January 23, 2018 at 10:20 am
Hi,
Every now and then, a process (red arrow) executed by SA in our SQL Server 2012 instance blocks our system. It lasts between 65- 80 minutes.
Image shows 2 processes only for this post's sake: session_id 24 blocking session_id 53.
We never use account SA, we don't have jobs running under those credentials. Nor backups nor anything.
Every time this happens we switch our traffic to our backup SQL Server instance (bidirectional transactional replication) and our system comes back to live immediately.
Any ideas what can be happening?
Today I got to execute sp_Blitz and it detected:
https://www.brentozar.com/blitz/poison-wait-detected/#THREADPOOL
Our CPU Usage was never zero though.
Regards
January 23, 2018 at 12:26 pm
SPID <=50 are mostly system processes and usually the program_name column should show blank. What was the program name for SPID24?
January 23, 2018 at 12:29 pm
There are a large number of things that could be in play here. I don't know that a forum is the place for them because it is an intermittent problem. If you can get a performance tuning professional on standby to RDP into your system while the event is happening it should be possible to isolate a root cause quickly - certainly before the normal event duration elapses.
Did you have any visibility at all to WHAT query(s) were running on spid 24?

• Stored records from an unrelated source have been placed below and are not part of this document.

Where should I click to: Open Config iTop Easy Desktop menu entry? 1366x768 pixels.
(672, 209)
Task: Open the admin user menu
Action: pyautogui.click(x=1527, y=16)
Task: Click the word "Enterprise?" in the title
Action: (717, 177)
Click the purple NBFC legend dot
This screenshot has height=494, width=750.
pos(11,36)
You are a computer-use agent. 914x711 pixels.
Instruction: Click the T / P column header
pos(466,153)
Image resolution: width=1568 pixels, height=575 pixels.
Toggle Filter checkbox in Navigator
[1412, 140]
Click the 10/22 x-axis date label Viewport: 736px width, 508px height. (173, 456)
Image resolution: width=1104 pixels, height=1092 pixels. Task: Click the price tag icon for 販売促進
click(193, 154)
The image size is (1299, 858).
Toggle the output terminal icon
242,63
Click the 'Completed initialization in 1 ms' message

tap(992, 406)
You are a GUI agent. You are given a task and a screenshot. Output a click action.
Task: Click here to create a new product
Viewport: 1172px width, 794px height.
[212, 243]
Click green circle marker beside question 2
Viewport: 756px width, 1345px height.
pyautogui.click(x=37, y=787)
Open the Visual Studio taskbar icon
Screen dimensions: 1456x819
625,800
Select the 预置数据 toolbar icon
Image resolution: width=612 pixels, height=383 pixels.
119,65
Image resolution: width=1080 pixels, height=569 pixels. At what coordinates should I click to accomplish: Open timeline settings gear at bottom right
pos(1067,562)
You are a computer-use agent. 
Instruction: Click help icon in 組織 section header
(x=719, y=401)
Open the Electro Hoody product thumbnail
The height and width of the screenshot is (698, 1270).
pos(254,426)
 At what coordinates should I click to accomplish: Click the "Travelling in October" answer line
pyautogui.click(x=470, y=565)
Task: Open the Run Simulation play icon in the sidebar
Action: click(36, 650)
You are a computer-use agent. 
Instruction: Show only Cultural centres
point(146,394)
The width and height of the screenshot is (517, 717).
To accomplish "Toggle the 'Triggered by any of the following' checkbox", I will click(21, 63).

Do you have HEAP tables in play?
Could your bi-directional transactional replication be a factor? I have come across that setup (at scale, anyway) precisely twice in ~25 years of consulting on SQL Server, and both were absolute nightmares.
Best,
Kevin G. Boles
SQL Server Consultant
SQL MVP 2007-2012
TheSQLGuru on googles mail service
January 23, 2018 at 1:04 pm
You can use the following to query details about a session. DBCC INPUTBUFFER will return the last command executed by session, even if the last command completed and the session is not running an active request.
DBCC INPUTBUFFER ( 25 );
SELECT * FROM sys.dm_exec_connections WHERE session_id = 25;
SELECT * FROM sys.dm_exec_sessions WHERE session_id = 25;
SELECT *, qt.text FROM sys.dm_exec_requests AS er
OUTER APPLY sys.dm_exec_sql_text( er.sql_handle) AS qt
WHERE er.session_id = 25;
Also, Adam Machanic maintains a stored procedure called sp_whoisactive, which does a good job of joining in additional information and filtering the result.
http://whoisactive.com/
"Do not seek to follow in the footsteps of the wise. Instead, seek what they sought." - Matsuo Basho
January 23, 2018 at 1:33 pm
RandomStream - Tuesday, January 23, 2018 12:26 PMSPID <=50 are mostly system processes and usually the program_name column should show blank. What was the program name for SPID24?
it was the hostname of the server
January 23, 2018 at 1:38 pm
TheSQLGuru - Tuesday, January 23, 2018 12:29 PMThere are a large number of things that could be in play here. I don't know that a forum is the place for them because it is an intermittent problem. If you can get a performance tuning professional on standby to RDP into your system while the event is happening it should be possible to isolate a root cause quickly - certainly before the normal event duration elapses.Did you have any visibility at all to WHAT query(s) were running on spid 24?
Do you have HEAP tables in play?
Could your bi-directional transactional replication be a factor? I have come across that setup (at scale, anyway) precisely twice in ~25 years of consulting on SQL Server, and both were absolute nightmares.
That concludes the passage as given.